Ich glaube aber, dass wir, die sich mit Sprache beschäftigen, Plotkontruktionen, Charakterentwürfen, ect. dass wir einfach ein anderes Auge haben und unsere Bestsellerlisten ganz anders aussehen würden! Ich unterhalte mich ja oft mit meinen Freunden über dieses Buch, über jenes und was die zumeist wunderbar finden (sie sind allesamt sehr belesen) finde ich grausig. Und dann erläutere ich es und sie pflichten mir schlußendlich bei, wobei sie anfügen, dass sie darauf garnicht geachtet haben. Meine Ex schrieb mir mal, dass sie es nach den Diskussionen mit mir nun schwer hat, dass ihr überhaupt noch ein Buch gefällt. :s03

 

Ein Beispiel: 'Die purpurnen Flüsse'

Richtig schlecht geschrieben, mit Metaphern überladen - trotzdem war ich von den Wendungen und Ideen angetan, auch wenn der Schluß überdreht war. Und ich denke, dass es für viele das beste Buch ist, dass sie je gelesen haben. Aufgrund eben des Plots, der Charaktere.

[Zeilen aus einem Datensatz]
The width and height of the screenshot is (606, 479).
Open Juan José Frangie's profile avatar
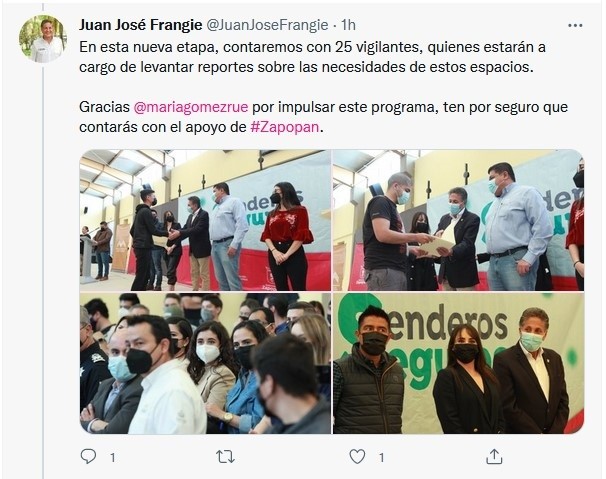click(41, 39)
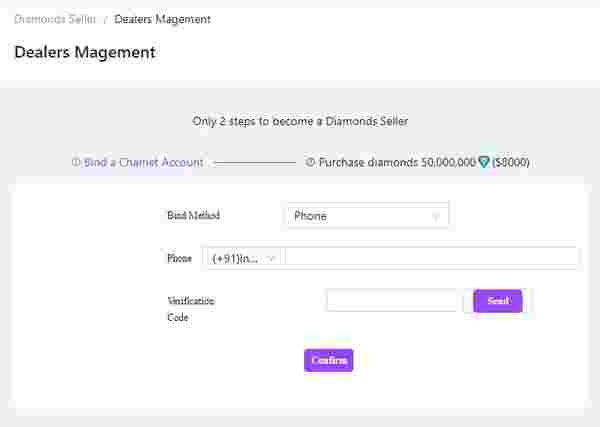Screen dimensions: 600x427
Task: Click the step 1 circle icon
Action: click(76, 162)
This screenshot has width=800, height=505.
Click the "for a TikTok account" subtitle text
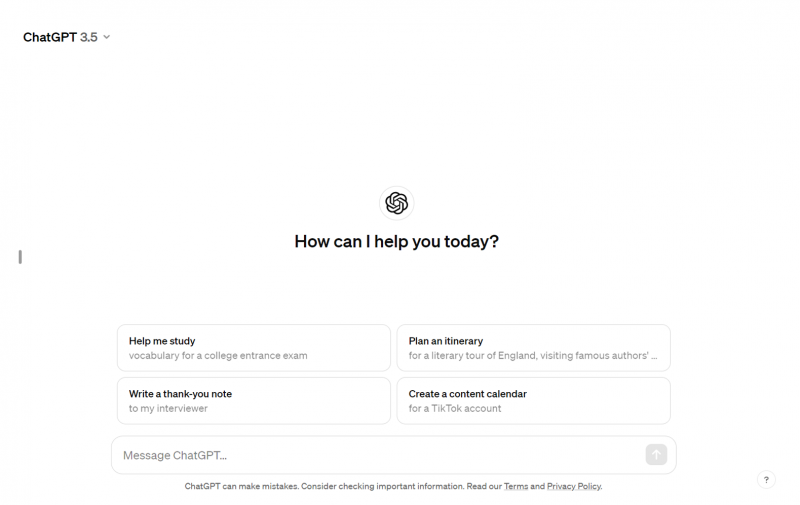pos(455,408)
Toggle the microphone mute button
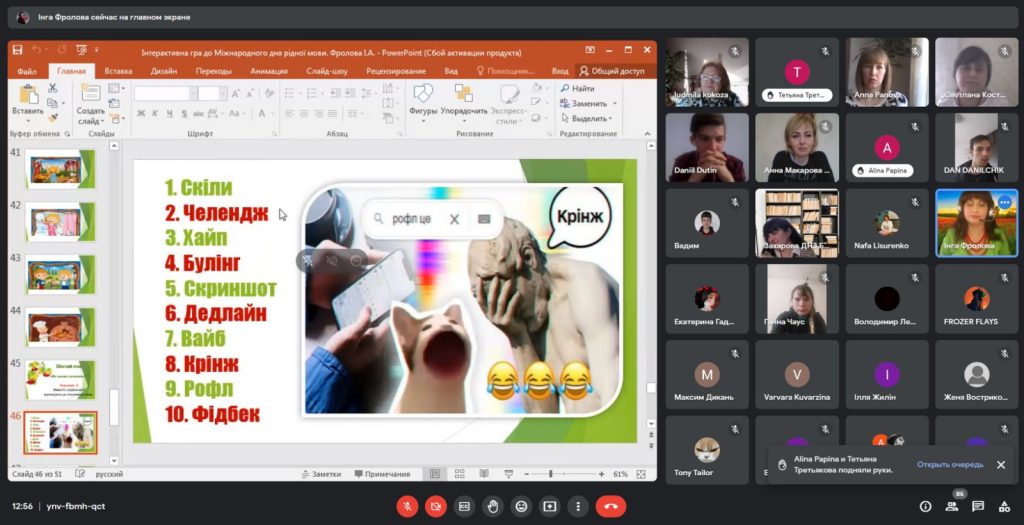 [x=407, y=506]
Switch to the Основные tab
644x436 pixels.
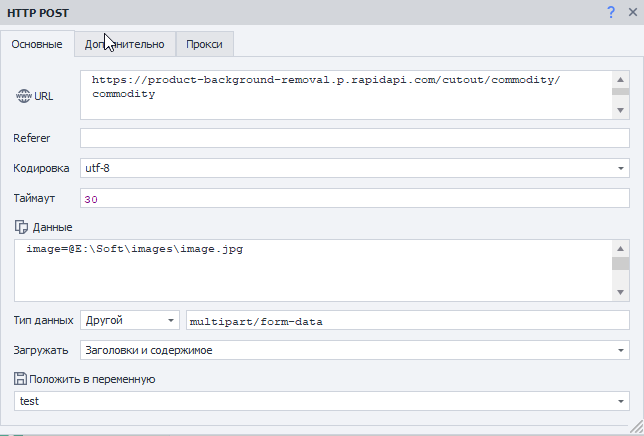point(37,44)
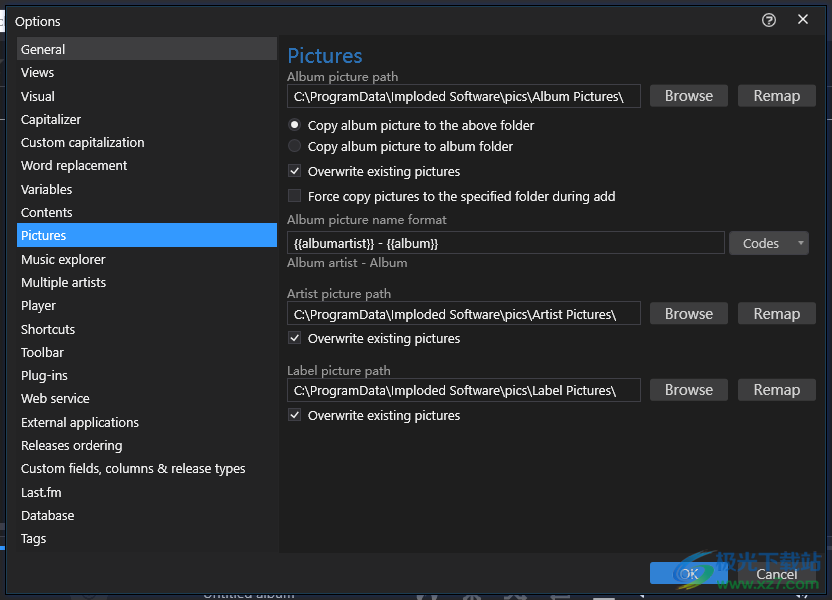Click the Album picture name format field
This screenshot has width=832, height=600.
[505, 243]
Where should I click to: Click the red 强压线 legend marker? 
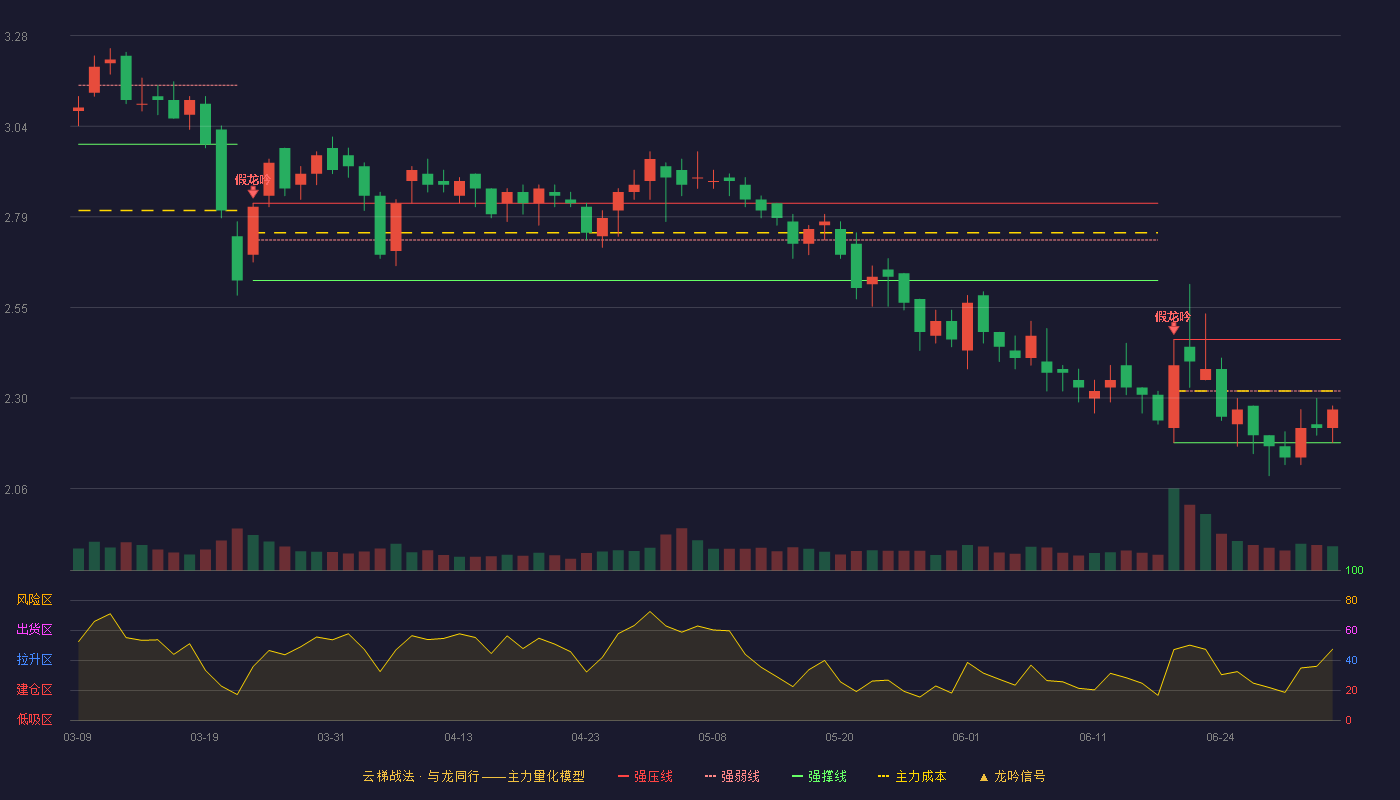click(x=623, y=777)

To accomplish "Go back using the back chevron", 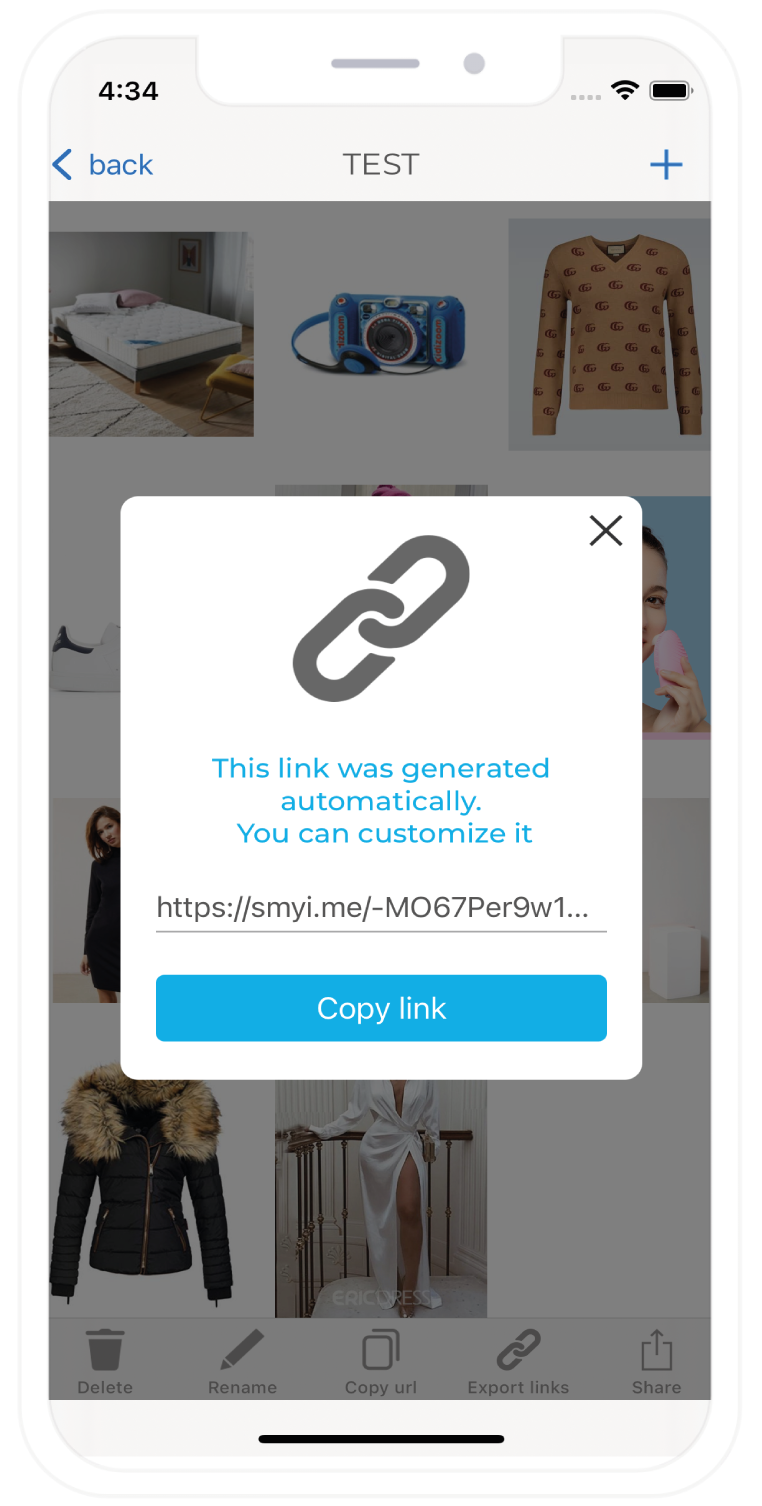I will pyautogui.click(x=62, y=164).
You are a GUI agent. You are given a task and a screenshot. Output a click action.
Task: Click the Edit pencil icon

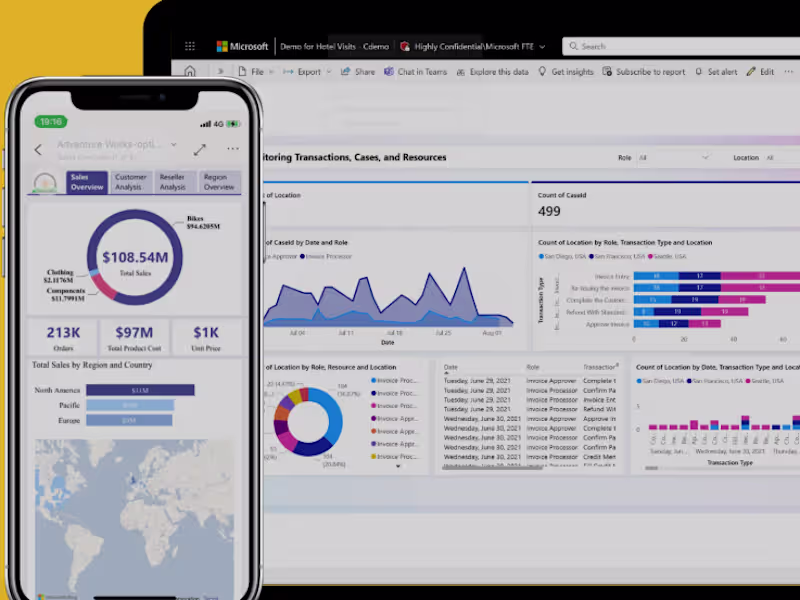point(753,71)
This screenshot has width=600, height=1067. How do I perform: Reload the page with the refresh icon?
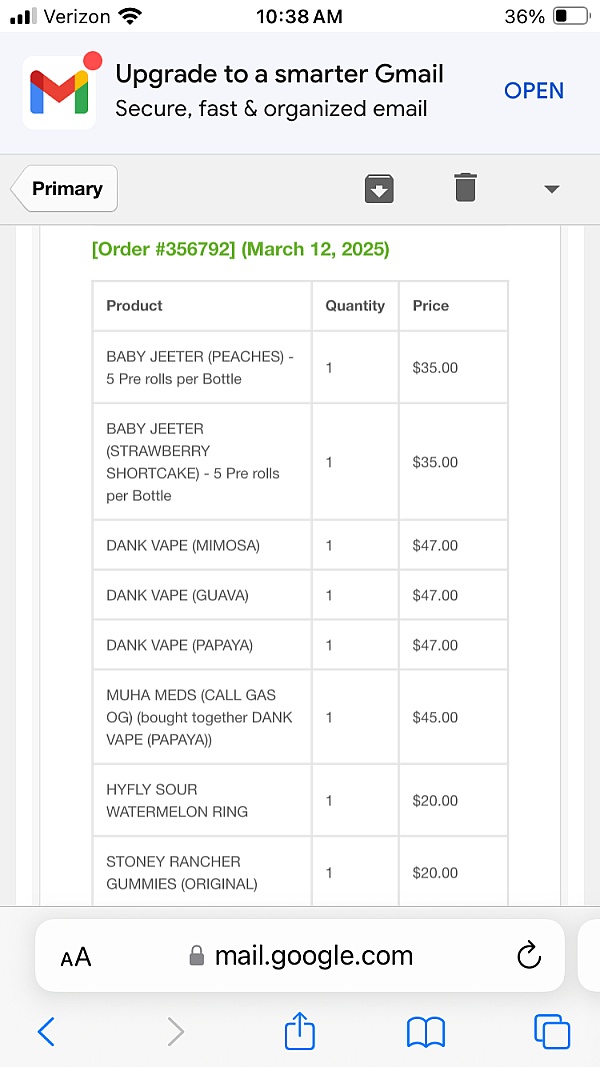tap(529, 956)
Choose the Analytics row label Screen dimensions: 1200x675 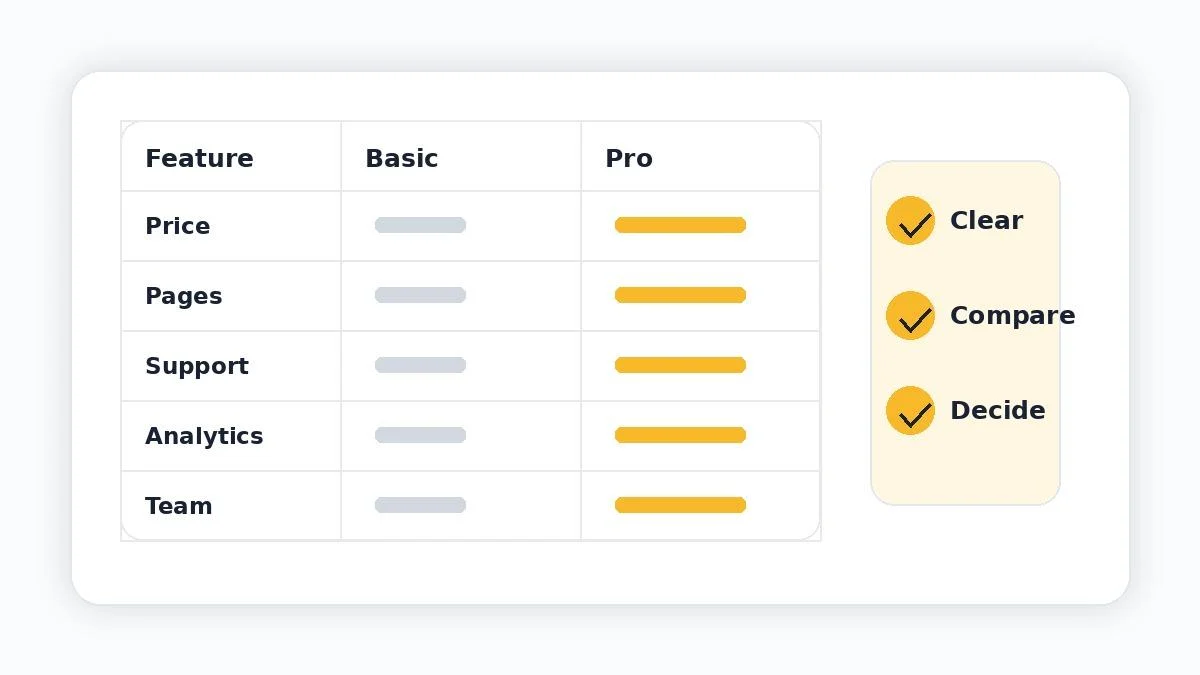(204, 436)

**AUFGABEN**
1. Gib aus dem Lesetext den Abschnitt wortgetreu aus, beginnend mit „Ein Beispiel: 'Die“ und fortlaufend bis einschließlich „Plots, der Charaktere.“.
2. Übersetze diesen Satz aus dem Lesetext ins Englische: „Meine Ex schrieb mir mal, dass sie es nach den Diskussionen mit mir nun schwer hat, dass ihr überhaupt noch ein Buch gefällt.“
Das Material spielt hierfür keine Rolle.

**LÖSUNGEN NACH AUFGABEN**
1.
Ein Beispiel: 'Die purpurnen Flüsse'

Richtig schlecht geschrieben, mit Metaphern überladen - trotzdem war ich von den Wendungen und Ideen angetan, auch wenn der Schluß überdreht war. Und ich denke, dass es für viele das beste Buch ist, dass sie je gelesen haben. Aufgrund eben des Plots, der Charaktere.

2. My ex once wrote to me that after the discussions with me, she now has a hard time liking any book at all.